Since our most polarizing former QB, Tarvaris Jackson, was released by the Buffalo Bills yesterday, a small eruption of controversy has resulted amongst Seahawk fans.
One side of the fanbase is ready to welcome T-Jax back with open arms. His 2011 season, in which he was the Seahawks' starter, was his best as a pro, leading the Seahawks to a 7-7 record (minus the two games he sat with injury, whereupon the Charlie Whitehurst train derailed and crashed into a nearby mountainside.) Jackson also put up decent but not great numbers of 3,091 yards, 271 completions and 14 touchdowns.
It's also worth noting that a good chunk of those numbers were put up while Jackson played through a torn pectoral muscle. In his throwing arm.

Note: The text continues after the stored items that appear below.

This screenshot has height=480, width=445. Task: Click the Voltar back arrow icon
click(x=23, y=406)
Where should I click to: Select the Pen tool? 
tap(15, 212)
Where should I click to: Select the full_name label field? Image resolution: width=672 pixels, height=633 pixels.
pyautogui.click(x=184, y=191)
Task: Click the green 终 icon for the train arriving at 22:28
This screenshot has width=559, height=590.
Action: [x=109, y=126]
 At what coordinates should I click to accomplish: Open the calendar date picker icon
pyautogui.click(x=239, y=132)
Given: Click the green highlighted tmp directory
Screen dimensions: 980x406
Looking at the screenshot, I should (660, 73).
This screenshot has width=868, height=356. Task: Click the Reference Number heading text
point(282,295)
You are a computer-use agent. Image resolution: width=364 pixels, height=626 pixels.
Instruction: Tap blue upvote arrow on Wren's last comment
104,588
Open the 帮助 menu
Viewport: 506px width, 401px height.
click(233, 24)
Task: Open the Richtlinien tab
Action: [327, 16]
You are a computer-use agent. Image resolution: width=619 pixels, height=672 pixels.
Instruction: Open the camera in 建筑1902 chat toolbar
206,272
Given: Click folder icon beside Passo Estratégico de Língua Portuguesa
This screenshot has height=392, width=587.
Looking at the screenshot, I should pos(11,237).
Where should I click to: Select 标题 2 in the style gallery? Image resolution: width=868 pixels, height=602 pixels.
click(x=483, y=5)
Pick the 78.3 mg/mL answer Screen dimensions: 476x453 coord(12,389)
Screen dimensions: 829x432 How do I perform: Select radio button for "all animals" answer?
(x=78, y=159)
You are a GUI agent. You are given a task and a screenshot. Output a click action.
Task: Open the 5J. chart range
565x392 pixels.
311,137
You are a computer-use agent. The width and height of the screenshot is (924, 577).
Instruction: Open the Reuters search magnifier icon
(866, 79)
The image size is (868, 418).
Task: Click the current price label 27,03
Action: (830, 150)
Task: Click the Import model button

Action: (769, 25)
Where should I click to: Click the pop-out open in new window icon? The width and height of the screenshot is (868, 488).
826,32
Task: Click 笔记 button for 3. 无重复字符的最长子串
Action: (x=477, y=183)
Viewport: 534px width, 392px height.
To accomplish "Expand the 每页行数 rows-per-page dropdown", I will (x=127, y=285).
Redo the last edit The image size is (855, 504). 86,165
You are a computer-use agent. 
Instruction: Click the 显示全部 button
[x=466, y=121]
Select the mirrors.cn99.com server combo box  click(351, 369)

The other side of the fanbase is adamant about not bringing Jackson back, and that he was a prime reason for the Seahawks stalling at 7-9 for the second straight year. His tendency to hold onto the ball too long, lack of decision-making ability and the occasional awkward jump-pass (yes, I've seen him do it) are all things to consider whenever you're looking at bringing in a quarterback.
While they're definitely deal-breakers for a starting-caliber QB, what people are forgetting is this:
Tarvaris Jackson would be signed as a backup.
That's it, pure and simple. Jackson isn't being brought in for competition with Russell Wilson. Wilson is so goddamn firmly entrenched as the starter that you'd need to drill a hole halfway to China to unseat him.
Brady Quinn was signed to be Wilson's backup, but you know how training camp with this team goes – the best player wins. T-Jax could come in and make a strong case to overtake Quinn as the #2 QB here in Seattle. Here's why that could happen.
Jackson already knows the system. He's spent most of his career with OC Darrell Bevel, and would be a logical fit for a read-option offense that requires a mobile QB.
He's a backup capable of winning seven games. We've seen this before – Jackson won seven games as a starter in 2011 with a torn pectoral muscle. That's not easy. His arm was still a cannon during that stretch, in case you've forgotten. He's not Tom Brady, and he's not going to win you a Super Bowl, but try naming another backup QB in this league who can win seven games for you if needed. Go ahead.
He knows the receivers. Not only is he still close friends with Sidney Rice, but he also threw passes to some dude named Harvin in 2009 with the Vikings. The other Hawks receivers already have the chemistry with Jackson from the 2011 season, so the learning curve to get back in sync would be noticeably shorter.
He's more reliable than Brady Quinn. This is arguable simply on the basis that Quinn has spent the majority of his career with a complete dumpster fire of a team in Cleveland, but good QBs make their receivers better. It works that way more than the opposite in the NFL. Quinn, despite having a great work ethic, has not proven that so far in his career.
He already has the respect of the locker room. This has been stated before, but it's worth stating twice – the fact that Jackson played through most of 2011 with a torn pectoral muscle earned him the respect of his teammates in the locker room. This was especially confirmed when Charlie Whitehurst put on the most pathetic display of football ineptitude against the Browns that I've seen since Rick Mirer was still in the league.
Reportedly, Jackson was back at VMAC today and taking a physical, but that's the last we've heard of any developments here. But it makes too much sense to re-sign him, and he'd come as a solid — and cheap — insurance policy for what's shaping up to be one of the most potent offenses in the NFL in 2013.